Walking around the San Diego neighborhood of South Park yesterday, I noticed that most yards had ornamental plants (giant bird of paradise, bougainvillea, lawn, Mexican sage, ficus, magnolia), but I came upon one that made me reminisce. It had peach and apricot trees, fava beans, broccoli, tomatoes, pole beans, hop vines, grape vines, avocado, citrus trees, pepper seedlings — all crammed into patches between the house and the street, including the strip between the street and the sidewalk, and also including another strip beside the neighbor’s driveway. These houses have tiny yards, but this person was using every square inch to grow food. I remember those days.
I used to live in the nearby neighborhood of Hillcrest, where by hand I terraced the steep slope that was our yard. I cut back trees to allow for more sunlight, I asked the neighbor if I could grow a corn patch on his slope, and I grew boysenberries and tomatoes in the public right-of-way at the bottom of the canyon. Eventually, I even bought a series of pots and hauled them onto our roof to take advantage of that space. As I look back on it I see myself as desperate — as must be this person in South Park.
Hillcrest and South Park are places for people who like restaurants; they’re not for people who like to grow food. Living there only produces frustration for weirdos like us; living where I do now feels like paradise. To my South Park comrade: Move!
You won’t regret it. I’ve now got even more sunlight than I want. I actually have to plant my peppers to the east of tall tomatoes, or corn, or the house, so they don’t get burned by the afternoon sun. And to think that I was once cursing the neighbor’s eucalyptus and secretly lopping branches off another neighbor’s ficus to give peppers in Hillcrest a fighting chance.
I’ve got more land than I would ever plant.
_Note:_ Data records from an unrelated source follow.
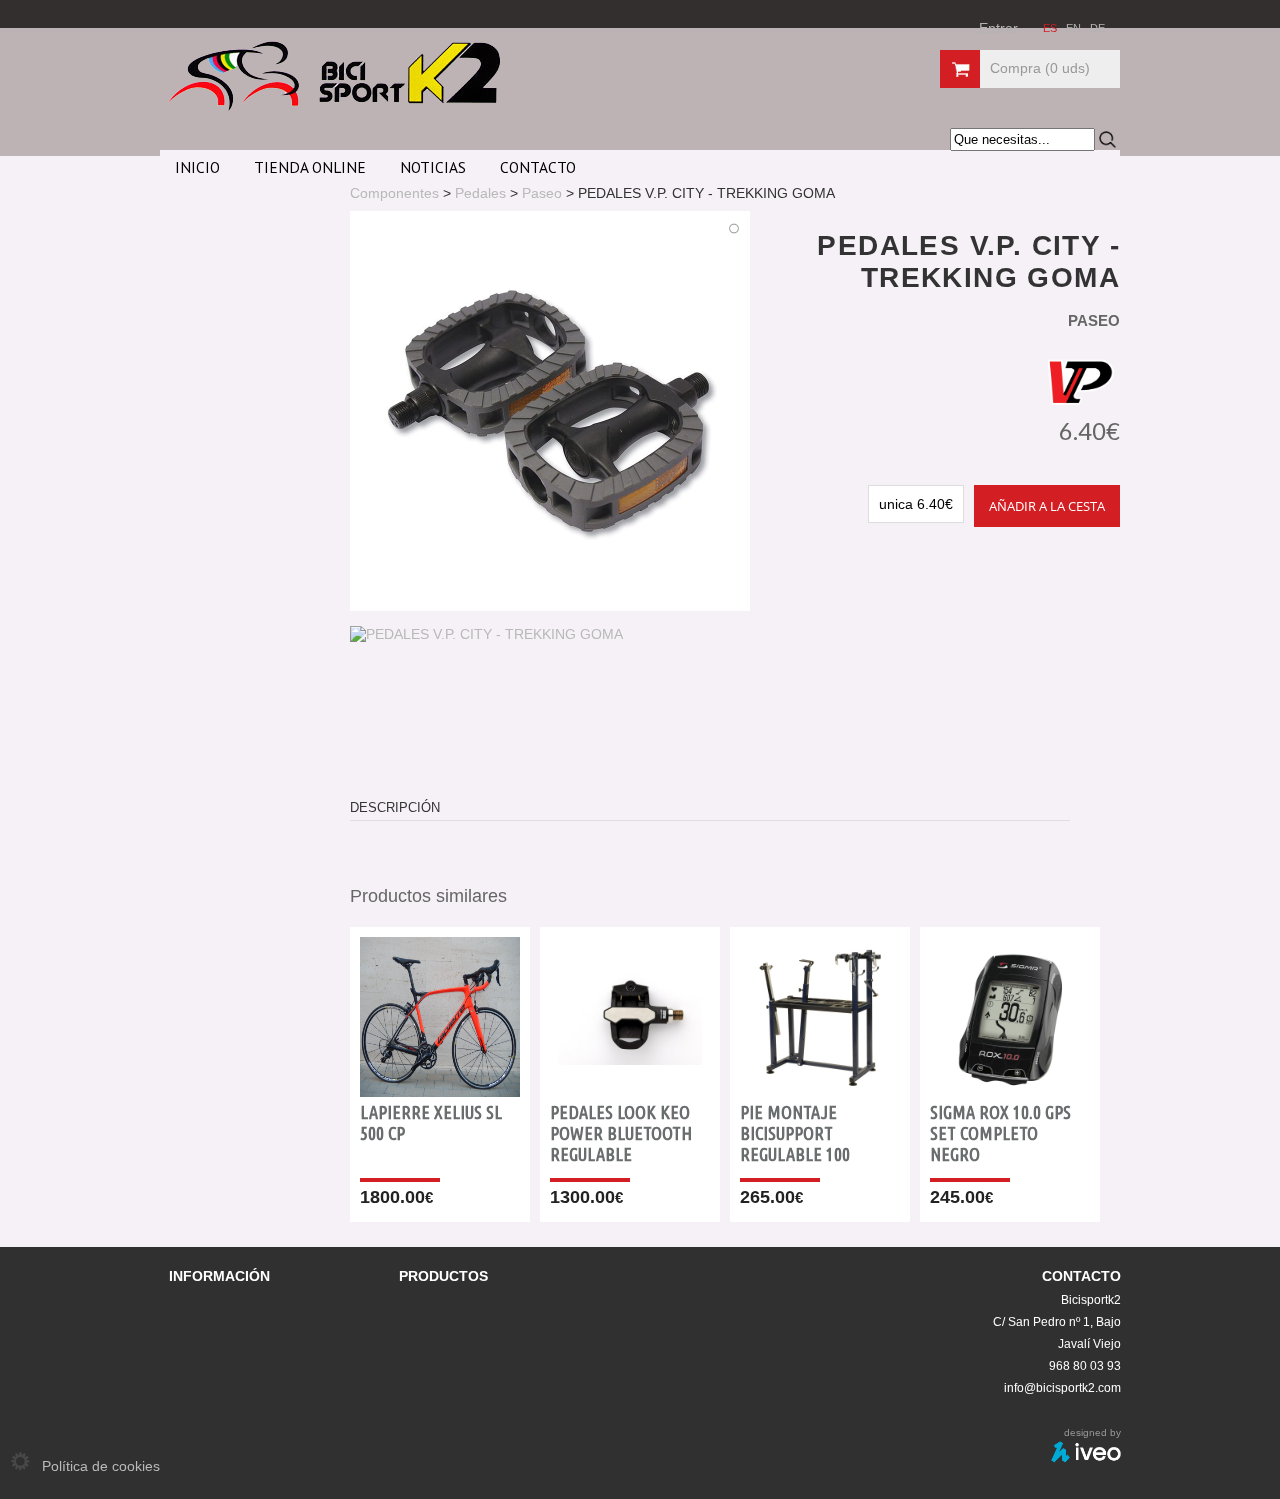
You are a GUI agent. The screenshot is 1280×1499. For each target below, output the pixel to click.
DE (1097, 28)
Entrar (998, 28)
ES (1051, 28)
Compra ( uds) (1040, 68)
It’s actually not that much land, not much over an acre, but it is capable of being so productive since there are no neighbors’ trees casting shade. And we can let our trees grow as big as they naturally desire. The avocado tree at the house in South Park was struggling to be happy in its 20 square feet of allotted space. An avocado in such confines, and in less than full sun, simply can’t make much fruit for you.
There are costs to moving out of the city to be sure, but to a person like this one in South Park filling his yard with stunted apricot trees and claustrophobic hop vines, the pleasures of never again seeing botrytis on your boysenberries, of eating honeydew melon from your yard that is the sweetest and crispest you’ve ever tasted, of being able to grow more broccoli than your broccoli-loving wife can eat, of having a Reed avocado tree laden with softball-sized fruit right outside your door, of seeing any fruit tree at the nursery and knowing you could buy it and plant it in your yard if you felt like it, and five more if you felt like it — these feelings of freedom and success are invaluable.